Nah man, I was just pointing out that prohm can't get all the credit for Tyrese. Look at this thread. If prohm can't be blamed for Zion and Lewis, then he certainly can't get all the credit for Tyrese development when he wasn't even his only coach.
I don't think anyone is giving Prohm full credit for Tyrese's success and progress, because that's not fair to Tyrese. Prohm gave Tyrese the exact same opportunities as everyone else on the team. Tyrese has succeeded for a variety of reasons, whether that be God given ability, timing, effort put in the gym after practice and in the off-season, etc.
Just because you give all those opportunities, it doesn't mean everyone's going to progress to the same level or at the same time. Everyone is different. Someone could do the exact same thing as Tyrese but show no signs of progression whatsoever, and frankly that happens to SO many college players. Lots of them never get better, or even if they do, it's not drastic and it's not able to seen out on the floor during a game. And sometimes even when a player looks to have progressed, it can take a bad practice or a bad game for those guys to revert back to their ways, sort of like Conditt did this year.
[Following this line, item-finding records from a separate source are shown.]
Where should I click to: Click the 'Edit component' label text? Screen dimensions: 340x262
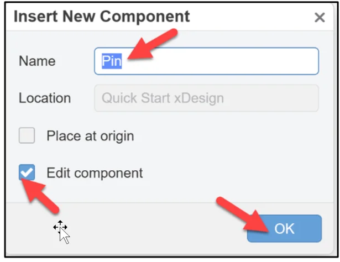95,173
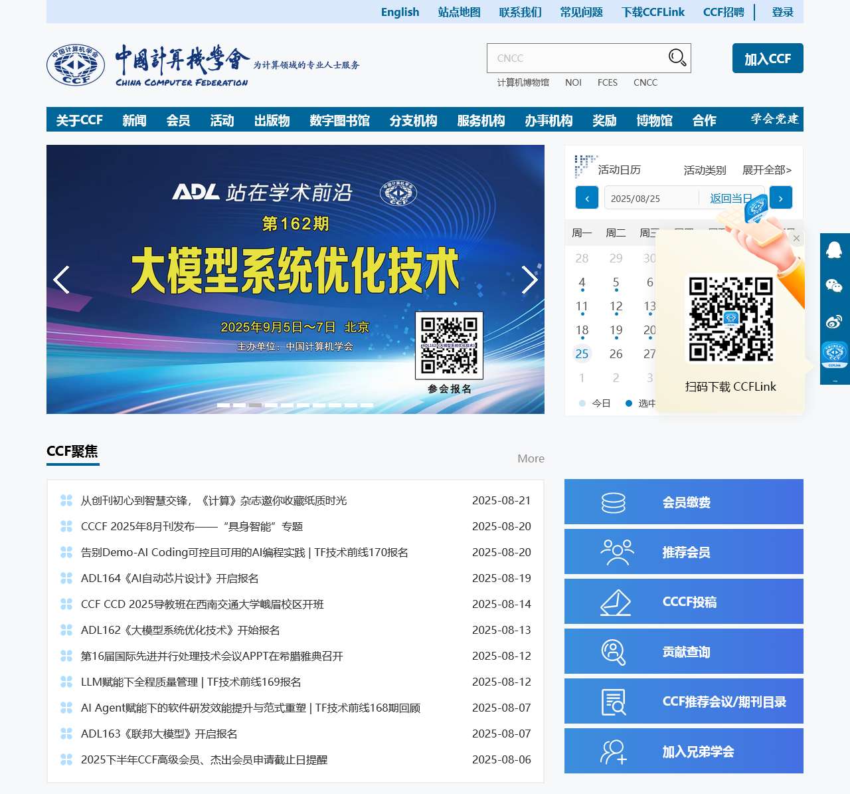
Task: Open the WeChat icon in side panel
Action: [x=834, y=286]
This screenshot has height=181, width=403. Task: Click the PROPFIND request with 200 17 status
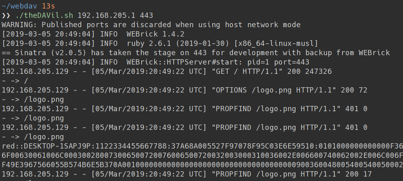(x=187, y=174)
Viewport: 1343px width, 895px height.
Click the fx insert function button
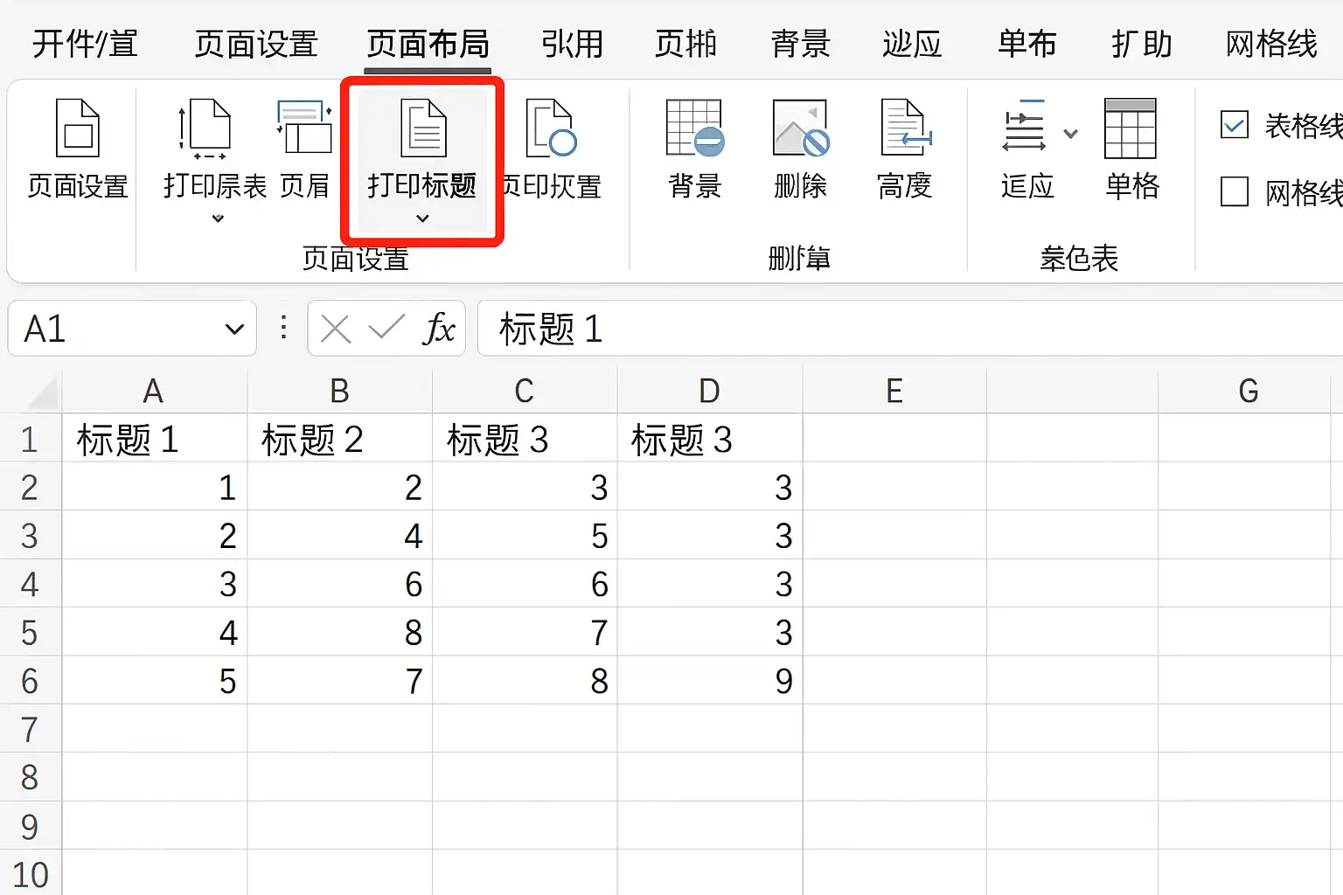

Prohm is the head coach, so he should take the blame for a variety of things, even if those things seem out of his control. If Zion and Lewis couldn't figure it out and progress either skill wise or mentally, then it's on Prohm for recruiting them, but you can't predict the future. Guys don't progress all the time. This happens everywhere. Every single player on the team is not going to end up being able to play significant minutes. Zion and Lewis are being brought to light because we needed them this year to have been a good team but they weren't. Anderson and Leech's open spots hurt this team incredibly. If those could've been used on capable freshman, grad transfers, or JUCO guys, we likely wouldn't have been this bad. Those spots being opened however gave Prohm the opportunity to offer pretty good recruits for next year.